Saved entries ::
+---+

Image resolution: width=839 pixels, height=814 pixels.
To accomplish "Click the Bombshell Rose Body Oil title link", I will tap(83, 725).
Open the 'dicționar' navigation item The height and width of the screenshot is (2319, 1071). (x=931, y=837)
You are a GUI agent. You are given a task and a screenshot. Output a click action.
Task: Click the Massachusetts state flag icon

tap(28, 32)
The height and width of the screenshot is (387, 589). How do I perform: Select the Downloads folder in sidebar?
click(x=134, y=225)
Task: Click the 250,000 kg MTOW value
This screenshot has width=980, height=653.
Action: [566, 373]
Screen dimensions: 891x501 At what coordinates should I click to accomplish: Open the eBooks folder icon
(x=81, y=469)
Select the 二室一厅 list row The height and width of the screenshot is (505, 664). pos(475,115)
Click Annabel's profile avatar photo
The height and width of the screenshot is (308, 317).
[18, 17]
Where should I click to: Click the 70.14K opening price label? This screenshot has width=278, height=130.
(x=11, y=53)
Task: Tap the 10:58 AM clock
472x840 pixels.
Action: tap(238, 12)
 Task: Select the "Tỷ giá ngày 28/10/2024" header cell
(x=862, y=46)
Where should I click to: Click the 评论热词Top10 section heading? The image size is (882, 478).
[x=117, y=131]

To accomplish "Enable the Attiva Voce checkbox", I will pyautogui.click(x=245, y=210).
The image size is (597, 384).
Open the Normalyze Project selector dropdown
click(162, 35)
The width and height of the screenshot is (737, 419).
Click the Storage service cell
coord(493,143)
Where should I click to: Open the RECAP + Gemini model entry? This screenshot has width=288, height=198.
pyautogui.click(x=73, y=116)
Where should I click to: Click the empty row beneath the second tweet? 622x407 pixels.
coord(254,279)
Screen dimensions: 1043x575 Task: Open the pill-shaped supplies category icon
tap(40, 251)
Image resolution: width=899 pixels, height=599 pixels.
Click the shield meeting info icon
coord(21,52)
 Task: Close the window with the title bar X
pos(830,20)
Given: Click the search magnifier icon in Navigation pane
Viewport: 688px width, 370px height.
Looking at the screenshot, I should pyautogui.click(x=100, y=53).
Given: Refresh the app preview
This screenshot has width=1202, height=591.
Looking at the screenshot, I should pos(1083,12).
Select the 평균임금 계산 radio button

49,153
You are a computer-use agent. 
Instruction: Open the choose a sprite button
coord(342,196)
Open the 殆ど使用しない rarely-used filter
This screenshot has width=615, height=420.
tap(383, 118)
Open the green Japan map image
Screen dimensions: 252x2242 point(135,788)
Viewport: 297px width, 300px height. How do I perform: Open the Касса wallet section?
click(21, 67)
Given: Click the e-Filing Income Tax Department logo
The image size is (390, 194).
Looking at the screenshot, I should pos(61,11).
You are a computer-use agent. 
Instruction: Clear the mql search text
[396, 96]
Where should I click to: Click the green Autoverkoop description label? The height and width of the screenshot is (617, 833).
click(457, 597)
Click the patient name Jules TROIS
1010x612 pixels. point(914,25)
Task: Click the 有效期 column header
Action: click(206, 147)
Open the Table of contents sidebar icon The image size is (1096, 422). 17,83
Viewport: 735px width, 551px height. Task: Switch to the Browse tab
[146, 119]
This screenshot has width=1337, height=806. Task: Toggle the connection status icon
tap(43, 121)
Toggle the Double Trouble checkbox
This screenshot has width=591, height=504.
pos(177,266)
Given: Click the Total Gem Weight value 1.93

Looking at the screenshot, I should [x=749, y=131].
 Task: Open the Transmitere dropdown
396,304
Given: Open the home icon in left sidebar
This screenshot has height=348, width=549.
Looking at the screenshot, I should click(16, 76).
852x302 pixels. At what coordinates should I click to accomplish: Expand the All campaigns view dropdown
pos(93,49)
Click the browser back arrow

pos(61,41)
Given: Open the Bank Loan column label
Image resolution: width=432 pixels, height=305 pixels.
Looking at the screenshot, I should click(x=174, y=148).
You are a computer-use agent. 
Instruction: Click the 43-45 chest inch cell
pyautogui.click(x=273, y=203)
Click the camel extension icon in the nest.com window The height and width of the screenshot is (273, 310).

+---+

Counting every line that holds the string "will", give the total for the data above and nothing else.

ANSWER SECTION :: 2